* **Required work**
Print the data from the line containing "Open emoji picker in comment box" through the line containing "pyautogui.click(x=637, y=722)", both included, exactly as they appear, with nothing else.

* **Material for this exercise**
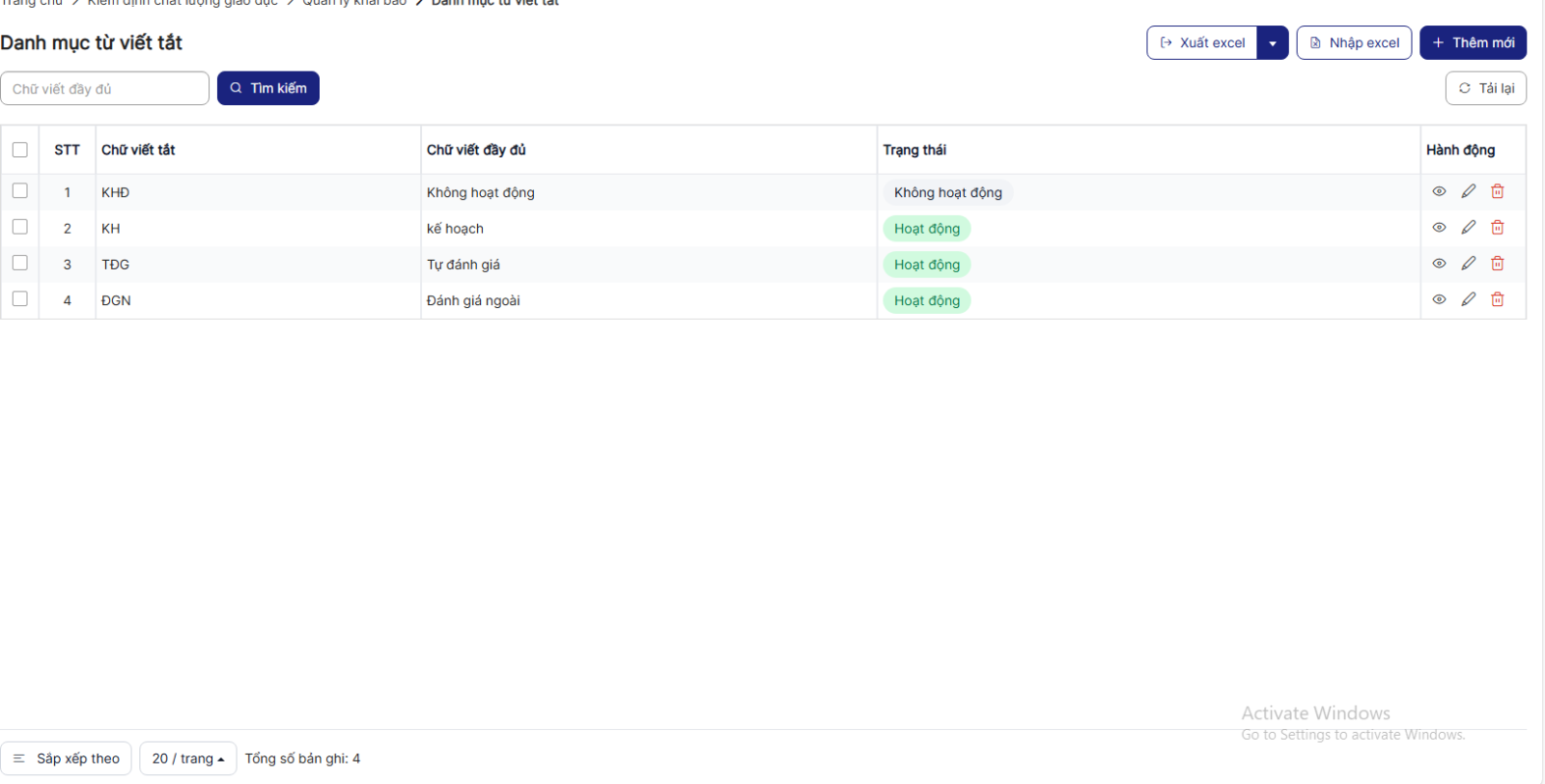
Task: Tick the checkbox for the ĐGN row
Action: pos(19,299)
* * *
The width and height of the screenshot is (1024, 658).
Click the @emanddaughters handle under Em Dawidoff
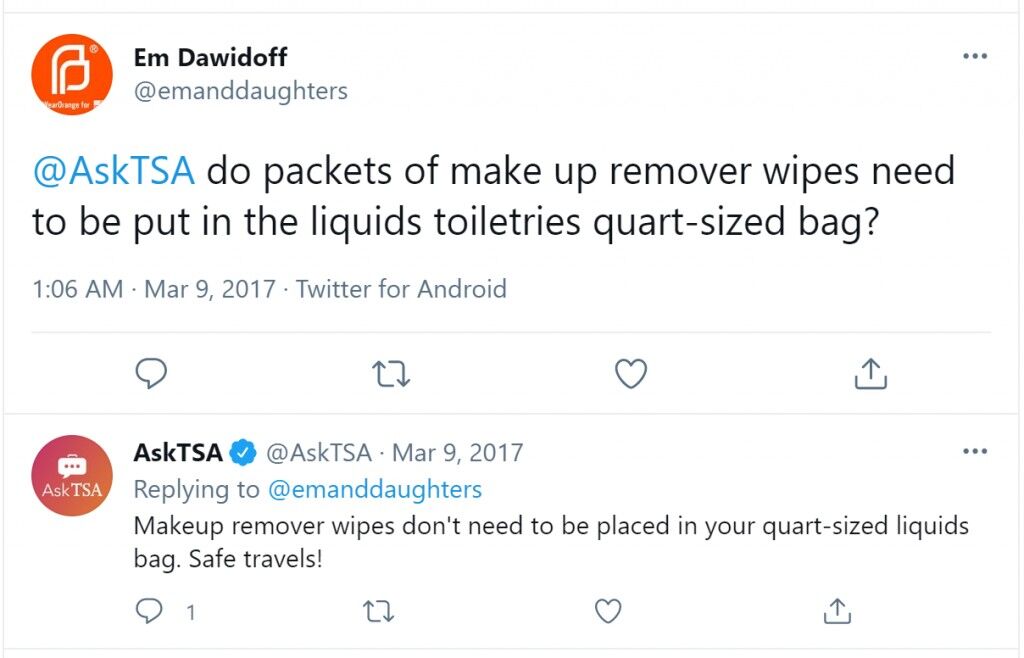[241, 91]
* * *
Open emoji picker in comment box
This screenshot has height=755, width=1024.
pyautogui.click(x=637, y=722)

* **Result**
Open emoji picker in comment box
This screenshot has height=755, width=1024.
pyautogui.click(x=637, y=722)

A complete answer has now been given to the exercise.